Napster, Kazaa, eMule, BitTorrent : les noms passent, mais les mots reviennent souvent dans la bouche des majors pour expliquer leurs pertes « considérables » de revenus. La baisse des ventes de CD et particulièrement des singles est réelle, mais est-elle la conséquence des seuls réseaux peer-to-peer ?
Avant même toute recherche approfondie, on peut déjà trouver de nombreuses autres raisons. Que penser de la diversité musicale qui nous est offerte ? Au rayon des 2 titres, ce sont en bonne majorité les éternelles résucées de vieux succés repris avec plus ou moins de bonheur ou des nouveaux artistes atones enrobés de guimauve adoucie pour plaire au plus grand nombre et accrocher le sacro-saint top 5 des ventes.
Le prix des CD élevé dans un contexte économique pas franchement favorable peut être une autre explication. Quand on compte l’argent disponible en fin de mois, on peut comprendre que la priorité ne soit pas à l’achat de disques à plus de 20 euros la pièce.
Selon Mitch Bainwol, directeur de la RIAA qui défend les intérêts des maisons de disques outre-atlantique, « la question ne se pose même pas de savoir si le partage de fichiers a un impact important sur les ventes« . Selon lui, le produit téléchargé gratuitement se substitue systématiquement au produit légal et en empêche l’achat. Stan Liebowitz, économiste à l’université de Dallas (Texas) a fait la synthèse de ces recherches et à première vue, son discours n’est pas extrêmement original : « le piratage nuit à l’industrie du disque« . Cependant, il ne nous dit pas dans quelle mesure !
Un raisonnement trop simpliste ?
Certaines études tendent au contraire à prouver que c’est un raisonnement trop rapide et simpliste que de dire que chaque téléchargement illégal représente une vente en moins.
Joel Waldfogel et Rafael Rob, deux professeurs de l’Université de Pennsylvanie, ont mesuré les achats de musique des étudiants de leur campus et de deux autres écoles selon s’ils téléchargeaient ou pas de la musique sur les réseaux P2P. Dans une de leurs récentes publications, les étudiants qui ne téléchargeaient rien faisaient passer 126$ dans leurs achats de musique alors que les « pirates » ne dépensaient que 101$. Même si cette étude n’est pas totalement représentative, il apparait que sur la population étudiée, 10 téléchargements faisaient perdre 1 ou 2 achats.
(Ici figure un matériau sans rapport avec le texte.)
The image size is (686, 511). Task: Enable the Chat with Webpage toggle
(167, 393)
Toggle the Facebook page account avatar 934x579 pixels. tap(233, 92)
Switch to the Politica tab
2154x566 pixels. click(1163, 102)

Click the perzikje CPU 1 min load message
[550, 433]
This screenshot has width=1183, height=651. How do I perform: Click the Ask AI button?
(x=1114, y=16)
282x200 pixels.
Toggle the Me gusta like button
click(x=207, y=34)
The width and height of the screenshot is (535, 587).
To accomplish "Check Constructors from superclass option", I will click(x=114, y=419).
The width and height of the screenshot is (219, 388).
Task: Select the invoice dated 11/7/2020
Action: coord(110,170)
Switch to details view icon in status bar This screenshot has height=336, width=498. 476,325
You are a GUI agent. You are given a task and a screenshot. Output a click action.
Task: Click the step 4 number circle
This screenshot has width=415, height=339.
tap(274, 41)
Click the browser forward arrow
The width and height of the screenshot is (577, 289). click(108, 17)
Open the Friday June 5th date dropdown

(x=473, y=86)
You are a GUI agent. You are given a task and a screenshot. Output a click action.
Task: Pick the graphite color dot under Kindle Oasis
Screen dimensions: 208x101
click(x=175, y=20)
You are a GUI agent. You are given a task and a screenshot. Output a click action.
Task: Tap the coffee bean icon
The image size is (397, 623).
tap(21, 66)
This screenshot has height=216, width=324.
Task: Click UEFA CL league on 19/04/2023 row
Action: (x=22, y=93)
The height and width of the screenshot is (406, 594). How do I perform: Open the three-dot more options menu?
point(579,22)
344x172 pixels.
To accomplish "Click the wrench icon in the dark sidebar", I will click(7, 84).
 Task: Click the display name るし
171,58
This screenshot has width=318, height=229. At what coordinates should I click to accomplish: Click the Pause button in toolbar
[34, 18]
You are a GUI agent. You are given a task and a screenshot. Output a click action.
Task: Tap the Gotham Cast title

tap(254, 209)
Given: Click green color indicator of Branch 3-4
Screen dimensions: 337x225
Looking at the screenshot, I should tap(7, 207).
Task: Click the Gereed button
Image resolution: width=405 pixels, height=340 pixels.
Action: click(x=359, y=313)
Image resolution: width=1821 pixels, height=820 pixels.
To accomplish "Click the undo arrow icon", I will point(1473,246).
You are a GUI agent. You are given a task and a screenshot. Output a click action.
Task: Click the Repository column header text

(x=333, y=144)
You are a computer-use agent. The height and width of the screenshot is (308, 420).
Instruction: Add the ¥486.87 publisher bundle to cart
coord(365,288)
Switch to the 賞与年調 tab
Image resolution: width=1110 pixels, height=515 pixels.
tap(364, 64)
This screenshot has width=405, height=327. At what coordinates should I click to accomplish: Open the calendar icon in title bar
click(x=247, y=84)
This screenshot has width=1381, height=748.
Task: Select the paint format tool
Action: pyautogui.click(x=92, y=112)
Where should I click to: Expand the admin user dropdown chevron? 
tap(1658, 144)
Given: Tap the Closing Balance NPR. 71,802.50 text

Pourquoi donc ce résultat ? Tout simplement parce que tous les morceaux téléchargés ne seraient pas achetés si c’était le seul moyen de les obtenir. Pour aller plus loin, il a été demandé aux étudiants de donner une valeur aux CD qu’ils avaient téléchargés : la moyenne de 8,8$ est révélatrice car bien en-dessous du prix où sont vendus les disques. Achéteriez-vous un objet si vous estimiez qu’il ne vaut que moins de la moitié de son prix ?
Felix Oberholzer-Gee, professeur à Harvard, a examiné le cas des morceaux les plus vendus. Et curieusement, l’album d’Eminem « 8 mile » était certes le plus populaire sur les réseaux d’échange, mais également le plus vendu. Il apparait que les téléchargements sont autant le moyen de mesurer la popularité d’un artiste qu’une barrière à l’achat de ses œuvres.
Ces analyses ne sont pas parfaites : pas forcément représentatives, pas toujours objectives, elles ont le mérite de poser les bonnes questions. Le mot de la fin ira à Felix Oberholzer-Gee selon qui « la hausse des ventes n’est pas incompatible avec la croissance des réseaux d’échanges de fichiers« , autre façon de dire que les découvertes faites sur Internet peuvent aboutir à des achats et que les vrais amateurs de musique récompensent toujours leurs artistes préférés.